The Court affirms, however, that the financial terms of the subscription constitute “merely an indication” of the preferential nature of this allocation of stock options.

The decisions handed down on July 13, 2021, also shed new light on the tax year for this benefit. It would now be taxable in the year the options or stock purchase warrants are acquired or subscribed to, in accordance with Articles 79 and 82 of the General Tax Code, and not on the date of sale of the financial instrument. This position is very strict because the employee or executive must pay an immediate tax liability without having received any income from the sale of the BSA or the shares resulting from the exercise of the BSA or stock options.

Finally, in February 2024, the Council of State reversed its position on the exclusion of stock subscription warrants from PEA accounts, as specified in the second paragraph of No. 585 of the Official Tax Bulletin (BOI): “Not only are these rights and warrants prohibited from being included in a PEA, butso are the shares that they enable the holder to acquire or subscribe to. Indeed, these rights or warrants may not be registered, exercised, or transferred within the plan” (BOI No. 585, cited above). In its decision of December 8, 2023 (Joint 8th and 3rd Chambers, No. 482922), the Council of State ruled that the BOFIP’s comments add to the law and overturned the judge’s ruling. It clarified that the ineligibility of stock options (BSA) and stock subscription warrants (BSPCE) for the PEA does not preclude investing in the PEA the shares resulting from the exercise of BSPCE or BSA by paying the subscription price using the cash component of one’s PEA.

 

The Shift in Practices Toward Employee Stock Ownership Plans

 

In conclusion, despite attempts at clarification through case law, the tax and social security treatment of stock options (BSA) remains complex and uncertain, depending heavily on the specific terms of grant. This legal uncertainty, combined with the initial investment required of the beneficiary, makes other employee stock ownership plans—which are better regulated legally—more attractive.

Recent case law also highlights the real risk that gains from packages structured as BSA or stock options could be reclassified as salary. In this context, AGADPs (Free Preferred Shares) appear to be attractive alternatives to BSA in the context of “manpacks.” The use of AGADPs has increased significantly, rising from 9% in 2019 to 31% in 2022. However, traditional ratcheted preferred shares remain the most widely used instrument (data from CFNews). It is important to note, however, that the use of AGADPs remains limited by constraints such as the 10% cap on share capital and the minimum grant and vesting period totaling two years. These constraints can pose significant obstacles for certain stakeholders.

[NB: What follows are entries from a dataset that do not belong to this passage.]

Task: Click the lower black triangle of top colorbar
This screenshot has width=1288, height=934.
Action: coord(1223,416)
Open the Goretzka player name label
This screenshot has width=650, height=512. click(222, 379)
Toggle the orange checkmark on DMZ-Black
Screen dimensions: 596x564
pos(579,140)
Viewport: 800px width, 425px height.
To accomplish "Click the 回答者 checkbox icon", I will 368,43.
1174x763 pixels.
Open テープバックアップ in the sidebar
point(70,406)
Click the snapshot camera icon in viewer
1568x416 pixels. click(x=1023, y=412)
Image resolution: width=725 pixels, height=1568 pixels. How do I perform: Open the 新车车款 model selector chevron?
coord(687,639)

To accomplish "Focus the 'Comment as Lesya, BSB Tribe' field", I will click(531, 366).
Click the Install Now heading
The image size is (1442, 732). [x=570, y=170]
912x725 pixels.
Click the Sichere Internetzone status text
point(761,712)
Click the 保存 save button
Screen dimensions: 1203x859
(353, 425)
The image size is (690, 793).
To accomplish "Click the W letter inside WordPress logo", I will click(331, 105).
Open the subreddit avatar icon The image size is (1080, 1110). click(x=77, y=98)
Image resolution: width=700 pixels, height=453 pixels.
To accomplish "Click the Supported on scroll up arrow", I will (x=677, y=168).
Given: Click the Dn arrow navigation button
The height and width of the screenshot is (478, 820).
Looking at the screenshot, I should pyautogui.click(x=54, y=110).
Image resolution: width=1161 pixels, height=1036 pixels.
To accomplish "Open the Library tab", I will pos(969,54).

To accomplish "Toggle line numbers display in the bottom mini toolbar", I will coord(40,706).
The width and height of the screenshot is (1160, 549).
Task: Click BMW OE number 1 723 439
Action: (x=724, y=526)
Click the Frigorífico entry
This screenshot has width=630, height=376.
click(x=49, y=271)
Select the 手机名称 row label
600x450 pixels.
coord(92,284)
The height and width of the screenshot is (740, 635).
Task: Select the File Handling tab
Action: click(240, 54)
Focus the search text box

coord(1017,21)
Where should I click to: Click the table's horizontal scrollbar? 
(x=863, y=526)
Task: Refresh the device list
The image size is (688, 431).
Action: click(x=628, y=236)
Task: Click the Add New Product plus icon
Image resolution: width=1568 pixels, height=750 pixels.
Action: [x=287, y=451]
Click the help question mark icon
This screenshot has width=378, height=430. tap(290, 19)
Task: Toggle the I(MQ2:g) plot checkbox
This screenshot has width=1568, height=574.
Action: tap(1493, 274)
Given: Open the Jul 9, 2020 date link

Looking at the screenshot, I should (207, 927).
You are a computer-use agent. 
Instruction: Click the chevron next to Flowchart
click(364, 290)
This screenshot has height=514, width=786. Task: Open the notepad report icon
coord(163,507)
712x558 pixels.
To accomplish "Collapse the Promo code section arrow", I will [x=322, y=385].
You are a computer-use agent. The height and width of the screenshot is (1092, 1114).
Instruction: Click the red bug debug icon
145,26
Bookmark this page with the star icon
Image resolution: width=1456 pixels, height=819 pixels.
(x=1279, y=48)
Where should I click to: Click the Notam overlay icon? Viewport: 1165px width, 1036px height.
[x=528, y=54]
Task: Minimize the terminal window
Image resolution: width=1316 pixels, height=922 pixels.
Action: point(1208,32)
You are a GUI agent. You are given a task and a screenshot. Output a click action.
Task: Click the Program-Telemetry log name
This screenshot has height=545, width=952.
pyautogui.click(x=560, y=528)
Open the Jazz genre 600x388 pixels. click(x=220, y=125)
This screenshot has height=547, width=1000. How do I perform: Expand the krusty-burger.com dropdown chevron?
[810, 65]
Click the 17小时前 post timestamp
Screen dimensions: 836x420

Furthermore, recent developments in case law regarding stock option warrants (BSA) raise new technical issues. For example, the Council of State stipulates that to avoid double taxation of the gain upon acquisition, the gain upon disposal must be calculated by taking into account “the benefit that might have been taxed” upon acquisition. However, the practical implementation of this calculation method has raised questions when the tax authorities allowed the statute of limitations to expire regarding the taxation of an undeclared salary gain upon entry.

In this uncertain context, it is essential that companies, managers, and shareholders be well-informed and advised on the tax and legal implications of their choices. This will not only minimize risks but also maximize the potential benefits of their equity participation in the company.